Le Triomphe du Temps à la Philharmonie de Paris
Georg Friedrich Haendel était encore tout jeune, au tout début de son périple initiatique en Italie, lorsqu’il composa son premier oratorio, Il trionfo del tempo e del disinganno. Il n’avait certes que 22 ans mais il traite déjà dans cette œuvre d’un sujet aussi profond et existentiel que le choix entre la Beauté, allégorie de la jeunesse, le Plaisir, la conscience du Temps et de la Désillusion (la Vérité). Musicalement, l’œuvre brille de toute sa fougue virtuose, instrumentale et vocale, démontrant déjà son inventivité mélodique, agile et expressive. Dans un geste particulièrement symbolique, ce premier oratorio sera aussi son dernier, qu'il retouchera et reprendra à la fin de sa carrière après en avoir composé une trentaine d'autres.
C’est à la personnification du Plaisir (ici défendue par la soprano Julia Lezhneva) que Haendel réserve la plupart des arias les plus mémorables de l'ouvrage. Dès sa première intervention, la voix de la chanteuse s’impose naturellement, d’un timbre corsé et sûr. Scéniquement, faisant abstraction de sa taille et de la version concertante, elle réussit pleinement à capter l’attention du spectateur, le captivant même lorsqu’elle démontre avec une facilité malicieuse d’impressionnantes vocalises tempétueuses. La soprano sait également faire preuve de très belles intentions colorées, avec des vocalises d’une grande finesse, particulièrement lors du da capo (reprise) de "Lascia la spina" - air que Haendel reprendra pour son Rinaldo avec "Lascia ch’io pianga". Julia Lezhneva chante sans partition et est ainsi pleinement libre d’expressivité scénique et musicale, offrant une parfaite intelligibilité du texte et de ce qu’elle veut en transmettre.

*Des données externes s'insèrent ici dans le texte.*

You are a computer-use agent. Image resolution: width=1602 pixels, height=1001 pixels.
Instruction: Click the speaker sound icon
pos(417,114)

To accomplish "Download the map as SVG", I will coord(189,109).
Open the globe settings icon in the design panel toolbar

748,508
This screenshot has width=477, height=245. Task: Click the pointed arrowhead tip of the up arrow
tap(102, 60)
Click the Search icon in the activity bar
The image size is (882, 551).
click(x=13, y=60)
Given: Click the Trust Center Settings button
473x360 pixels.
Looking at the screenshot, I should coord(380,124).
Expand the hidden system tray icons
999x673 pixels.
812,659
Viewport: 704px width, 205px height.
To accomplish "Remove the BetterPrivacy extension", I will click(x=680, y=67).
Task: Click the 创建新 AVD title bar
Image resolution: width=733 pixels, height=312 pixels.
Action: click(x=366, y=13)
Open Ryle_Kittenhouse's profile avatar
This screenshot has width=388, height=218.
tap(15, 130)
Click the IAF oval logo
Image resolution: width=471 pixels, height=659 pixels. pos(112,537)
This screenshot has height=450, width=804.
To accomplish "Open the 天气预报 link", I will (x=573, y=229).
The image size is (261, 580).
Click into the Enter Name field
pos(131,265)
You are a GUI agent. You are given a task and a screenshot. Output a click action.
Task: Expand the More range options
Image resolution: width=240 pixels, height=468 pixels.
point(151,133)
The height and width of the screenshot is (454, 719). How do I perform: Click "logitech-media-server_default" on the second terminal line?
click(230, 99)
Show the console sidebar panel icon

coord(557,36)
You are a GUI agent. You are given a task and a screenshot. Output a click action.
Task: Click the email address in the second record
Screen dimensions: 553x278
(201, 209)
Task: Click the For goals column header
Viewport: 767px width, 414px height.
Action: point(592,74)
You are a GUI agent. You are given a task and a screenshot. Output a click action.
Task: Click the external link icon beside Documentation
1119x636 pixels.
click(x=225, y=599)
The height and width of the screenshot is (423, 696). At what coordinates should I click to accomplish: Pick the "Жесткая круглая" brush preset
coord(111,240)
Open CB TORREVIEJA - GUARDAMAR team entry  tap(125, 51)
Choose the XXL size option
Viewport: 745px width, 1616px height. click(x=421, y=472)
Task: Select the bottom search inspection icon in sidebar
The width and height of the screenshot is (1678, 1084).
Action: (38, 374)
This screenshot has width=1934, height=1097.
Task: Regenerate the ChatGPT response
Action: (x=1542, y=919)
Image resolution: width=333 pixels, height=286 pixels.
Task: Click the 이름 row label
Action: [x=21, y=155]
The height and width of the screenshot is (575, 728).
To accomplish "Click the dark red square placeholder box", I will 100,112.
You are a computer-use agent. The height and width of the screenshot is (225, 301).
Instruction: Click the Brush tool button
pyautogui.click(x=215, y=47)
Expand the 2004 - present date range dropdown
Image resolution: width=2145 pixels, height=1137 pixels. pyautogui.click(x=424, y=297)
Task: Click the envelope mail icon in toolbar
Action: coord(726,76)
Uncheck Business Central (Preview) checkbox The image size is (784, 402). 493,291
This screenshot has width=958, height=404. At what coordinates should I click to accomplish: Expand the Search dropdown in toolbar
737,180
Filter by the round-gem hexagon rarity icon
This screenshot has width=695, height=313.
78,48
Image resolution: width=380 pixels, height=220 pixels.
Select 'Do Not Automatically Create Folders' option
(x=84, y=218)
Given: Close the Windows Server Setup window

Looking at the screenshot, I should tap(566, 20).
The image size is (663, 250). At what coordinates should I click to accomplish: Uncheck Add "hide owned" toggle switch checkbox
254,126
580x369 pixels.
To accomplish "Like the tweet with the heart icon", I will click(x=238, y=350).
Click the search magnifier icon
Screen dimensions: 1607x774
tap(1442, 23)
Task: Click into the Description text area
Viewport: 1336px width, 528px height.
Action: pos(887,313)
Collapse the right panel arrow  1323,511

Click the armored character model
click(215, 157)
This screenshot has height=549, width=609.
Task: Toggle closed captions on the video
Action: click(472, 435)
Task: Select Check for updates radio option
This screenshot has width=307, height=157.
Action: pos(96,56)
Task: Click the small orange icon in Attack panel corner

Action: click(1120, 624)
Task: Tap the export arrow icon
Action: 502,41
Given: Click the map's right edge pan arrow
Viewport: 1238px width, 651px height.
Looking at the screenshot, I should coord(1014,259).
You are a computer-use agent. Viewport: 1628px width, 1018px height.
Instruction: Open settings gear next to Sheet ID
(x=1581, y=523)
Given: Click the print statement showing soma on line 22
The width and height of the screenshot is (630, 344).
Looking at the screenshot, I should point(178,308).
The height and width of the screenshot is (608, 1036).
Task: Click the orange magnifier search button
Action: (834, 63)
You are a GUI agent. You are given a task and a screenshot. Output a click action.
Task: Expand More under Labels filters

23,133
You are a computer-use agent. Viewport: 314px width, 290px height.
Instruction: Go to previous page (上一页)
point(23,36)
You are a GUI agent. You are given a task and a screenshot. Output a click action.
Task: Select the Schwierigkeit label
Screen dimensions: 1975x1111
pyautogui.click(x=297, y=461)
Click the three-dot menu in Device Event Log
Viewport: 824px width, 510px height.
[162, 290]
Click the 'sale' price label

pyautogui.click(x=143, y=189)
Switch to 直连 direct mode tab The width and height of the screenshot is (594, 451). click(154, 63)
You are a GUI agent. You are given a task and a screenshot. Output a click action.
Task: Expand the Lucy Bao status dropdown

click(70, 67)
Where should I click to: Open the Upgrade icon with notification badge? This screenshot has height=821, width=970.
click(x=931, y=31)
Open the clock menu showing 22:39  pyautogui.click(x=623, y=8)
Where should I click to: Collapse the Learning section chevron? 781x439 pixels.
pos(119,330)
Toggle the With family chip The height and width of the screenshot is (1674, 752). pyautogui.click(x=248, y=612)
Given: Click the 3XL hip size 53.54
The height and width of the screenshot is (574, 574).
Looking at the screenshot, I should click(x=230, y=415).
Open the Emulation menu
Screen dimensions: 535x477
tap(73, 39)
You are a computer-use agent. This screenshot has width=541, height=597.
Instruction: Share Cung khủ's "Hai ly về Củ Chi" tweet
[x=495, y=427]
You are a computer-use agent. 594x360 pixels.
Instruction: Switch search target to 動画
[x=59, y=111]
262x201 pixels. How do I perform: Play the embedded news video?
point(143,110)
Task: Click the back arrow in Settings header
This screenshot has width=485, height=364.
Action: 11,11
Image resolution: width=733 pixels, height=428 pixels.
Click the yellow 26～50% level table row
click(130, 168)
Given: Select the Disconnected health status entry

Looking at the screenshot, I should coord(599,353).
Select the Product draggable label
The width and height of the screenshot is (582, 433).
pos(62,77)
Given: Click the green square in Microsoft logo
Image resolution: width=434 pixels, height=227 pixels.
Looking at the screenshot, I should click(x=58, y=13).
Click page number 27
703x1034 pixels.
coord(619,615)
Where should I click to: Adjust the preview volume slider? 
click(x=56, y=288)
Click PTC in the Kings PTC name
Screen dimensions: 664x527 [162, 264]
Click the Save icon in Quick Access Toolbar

La Beauté est incarnée avec parfois une insolence volontaire et appropriée par la soprano Ana Maria Labin. Son timbre fin est projeté avec aisance, offrant des vocalises maîtrisées dont elle semble même s’amuser. La justesse de ses phrasés, l’intelligibilité de son texte, tout comme ses intentions de nuances et d’expressivité servent notamment la tendresse, mais la voix pourrait gagner en chaleur et en largesse afin que le soutien de ses phrasés puisse vraiment convaincre. Le timbre semblant finalement un peu à l’étroit, il n’est pas toujours à la hauteur du personnage, requérant plus de chaleur.
La Désillusion -ou Vérité comme le modifiera Haendel dans sa version anglaise- est interprétée par le contre-ténor Carlo Vistoli, au timbre brillant. Ses phrasés expressifs, conduits avec une certaine sensibilité, réussissent à proposer une interprétation touchante, magnifiée par une maîtrise du souffle qui permet de fines vocalises. Il surprend parfois de sa voix de baryton dans les parties les plus graves, quelques fois avec un léger manque de subtilité mais manifestant néanmoins une certaine virtuosité des registres.
Enfin, le ténor Kresimir Spicer, qui remplace Emiliano Gonzalez Toro annoncé souffrant, propose un Temps aussi autoritaire que bienveillant, impressionnant immédiatement par sa présence vocale. Son engagement est certes admirable, mais sa présence est tellement forte qu'elle en vient à fatiguer. Si dans ses premiers airs, ses phrasés semblent assez cohérents, ils manquent de plus en plus de subtilité au fil de l'ouvrage, d’abord dans ses récitatifs puis dans ses airs. Par exemple, dans son duo avec Carlo Vistoli, un phrasé systématiquement conduit en soufflets entrecoupe sa ligne.
Pour accompagner les chanteurs solistes, la fougue de l’Ensemble Les accents est dirigé par Thibault Noally depuis son violon. La musique est constamment précise, vivante et pleine de reliefs, parfois véritablement tempétueuse et tourbillonnante. Les quelques parties instrumentales font preuve de virtuosité, sans jamais céder à la précipitation. Les solistes peuvent ainsi être forces de propositions, bien que l’accompagnement leur suggère déjà de très belles intentions sur lesquelles ils n’auraient qu’à se laisser porter s’ils n’avaient pas déjà leur propre caractère musical. Le public ne peut donc cacher son plaisir devant tant de beauté, rappelant que la musique peut, le temps d’une soirée, faire croire que le temps n’a plus d’emprise.